Hepatitis C
Virus ditemukan pada tahun 1989 oleh Choo, et al di United States. Hampir 90%
orang yang sebelumnya telah didiagnosa mengidap penyakit hepatitis non-A dan
non-B (NANB) dan lebih dari setengahnya yang sebelumnya didiagnosa mengidap
alcohol liver disease ditemukan dugaan bahwa mengidap penyakit hati akibat HCV.
Oleh karena itu
jurnal ini membahas kemajuan terapi interferon (IFN) sebagai pengobatan
hepatitis C kronis dan juga mendiskusikan terapi kombinasi antara Pegylated IFN
(Peg-IFN) dan Ribavirin (RBV) sebagai pengobatan yang terakhir dan yang paling
efektif untuk penyakit hepatitis C.
Pada awalnya,
penelitian mengacu pada tiga tingkatan, yaitu Sustained Virologic Response
(SVR), kambuhnya, dan non-response (NR), dimana pengaruh IFN dapat dikatakan
kurang lebih masing-masing satu pertiga. Namun, seiring berjalannya waktu
semakin jelas bahwa, faktor virus sangat mempengaruhi efektivitasnya. Oleh
karena itu, variasi metode pengobatan terus dilakukan untuk menaikkan efektivitasny,
khususnya untuk melawan kuatnya penyakit hepatitis C.

* [BAHAN YANG DISEDIAKAN]

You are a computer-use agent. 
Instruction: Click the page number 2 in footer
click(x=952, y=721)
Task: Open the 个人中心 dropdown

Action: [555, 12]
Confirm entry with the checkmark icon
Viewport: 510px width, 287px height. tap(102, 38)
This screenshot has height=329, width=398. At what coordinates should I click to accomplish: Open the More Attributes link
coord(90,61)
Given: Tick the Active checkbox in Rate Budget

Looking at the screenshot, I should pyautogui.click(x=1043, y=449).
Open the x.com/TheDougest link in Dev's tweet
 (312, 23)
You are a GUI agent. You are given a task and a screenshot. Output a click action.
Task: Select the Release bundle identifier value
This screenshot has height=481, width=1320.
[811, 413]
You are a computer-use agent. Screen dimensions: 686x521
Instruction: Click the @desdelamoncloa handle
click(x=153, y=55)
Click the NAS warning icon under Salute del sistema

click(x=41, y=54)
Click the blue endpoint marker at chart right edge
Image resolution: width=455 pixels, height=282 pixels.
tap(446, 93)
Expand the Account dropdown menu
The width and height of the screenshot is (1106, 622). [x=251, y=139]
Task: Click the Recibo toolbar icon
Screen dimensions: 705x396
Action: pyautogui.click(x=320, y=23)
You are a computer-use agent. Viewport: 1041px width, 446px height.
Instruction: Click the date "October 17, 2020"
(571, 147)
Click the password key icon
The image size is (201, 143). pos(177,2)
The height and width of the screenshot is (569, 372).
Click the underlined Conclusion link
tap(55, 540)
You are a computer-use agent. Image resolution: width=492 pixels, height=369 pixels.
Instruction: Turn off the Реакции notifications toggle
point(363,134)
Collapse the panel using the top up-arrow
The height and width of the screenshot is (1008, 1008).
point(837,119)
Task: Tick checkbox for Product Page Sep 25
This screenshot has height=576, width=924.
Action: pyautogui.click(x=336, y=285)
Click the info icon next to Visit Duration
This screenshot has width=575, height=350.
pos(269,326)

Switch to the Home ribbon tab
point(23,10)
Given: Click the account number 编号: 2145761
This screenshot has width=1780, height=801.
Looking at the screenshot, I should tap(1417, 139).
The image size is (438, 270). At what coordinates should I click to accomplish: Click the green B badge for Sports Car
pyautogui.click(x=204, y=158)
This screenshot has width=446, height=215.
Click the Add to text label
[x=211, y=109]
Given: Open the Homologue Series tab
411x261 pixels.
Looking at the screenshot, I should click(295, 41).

* [PERINTAH KERJA A]
Jawab tiga pertanyaan berikut berdasarkan teks tentang hepatitis C, masing-masing pada barisnya sendiri.
(i) Pada tahun berapa dan oleh siapa virus itu ditemukan?
(ii) Berapa persen orang yang sebelumnya didiagnosa mengidap hepatitis non-A dan non-B (NANB) diduga mengidap penyakit hati akibat HCV?
(iii) Terapi kombinasi apa yang disebut sebagai pengobatan terakhir dan paling efektif untuk hepatitis C?
* [PERINTAH KERJA B] Menurut teks tentang hepatitis C, mengapa variasi metode pengobatan terus dilakukan? Jelaskan dalam satu sampai tiga kalimat.
* [PERINTAH KERJA C] Tuliskan lanjutan teks tentang hepatitis C, dimulai setelah kalimat terakhirnya.

* [BAGIAN JAWABAN A]
(i) Tahun 1989, oleh Choo, et al.
(ii) Hampir 90%.
(iii) Kombinasi Pegylated IFN (Peg-IFN) dan Ribavirin (RBV).

* [BAGIAN JAWABAN B] Seiring berjalannya waktu, semakin jelas bahwa faktor virus sangat mempengaruhi efektivitas IFN. Karena itu, variasi metode pengobatan terus dilakukan untuk menaikkan efektivitasnya, khususnya untuk melawan kuatnya penyakit hepatitis C.

* [BAGIAN JAWABAN C]
Peg-IFN,
merupakan salah satu formulasi farmasi dasar yang digunakan untuk terapi IFN
masa kini, dimana IFN dicampur dengan polyethylene glycol. Namun, dikarenakan
Peg-IFN penyerapannya bertahap dan pembersihannya lambat daripada IFN biasa, jadi
satu kali dalam seminggu cukup untuk tetap dapat menjaganya dalam konsentrasi
darah.
Ribavirin (RBV)
ditemukan pada tahun 1972, merupakan analog nukleosida oral yang memiliki
spektrum luas aktivitas antivirus melawan virus RNA dan DNA secara in vitro.
Walaupun RBV tidak pernah ditemukan efektif melawan hepatitis C, kombinasi
antara Peg-IFN dan RBV dilaporkan telah meningkatkan keberhasilan terapi pada
tahun 1998.
Seperti yang
telah dicoba pada negara-negara di US, Eropa serta di Jepang. Dari ketiganya
menunjukkan efektivitas dari kombinasi kedua terapi tersebut yang tinggi, jika
dilihat dari SVR dan Relapse HCV-RNA. Namun berita baik tersebut masih
terkendala oleh beberapa masalah yaitu pada optimasi periode perngobatan,
kepatuhan pengobatan dari pasien penderita yang sangat mempengaruhi persentase
SVR, pasien dengan presistensi normal ALT (PNALT) dimana IFN monotherapy tidak
terlalu efektif mengobati penyakit hepatitis C, dan metode pengobatan itu
sendiri dimana respons virus yang menjadi pertimbangan.
Adapula agen
antivirus yang baru untuk pengobatan penyakit hepatitis C juga dipaparkan, protease
inhibitor, polymerase inhibitor yang selektif terhadap agen antivirus HCV dan
Toll-like reseptor (TLR) agonists.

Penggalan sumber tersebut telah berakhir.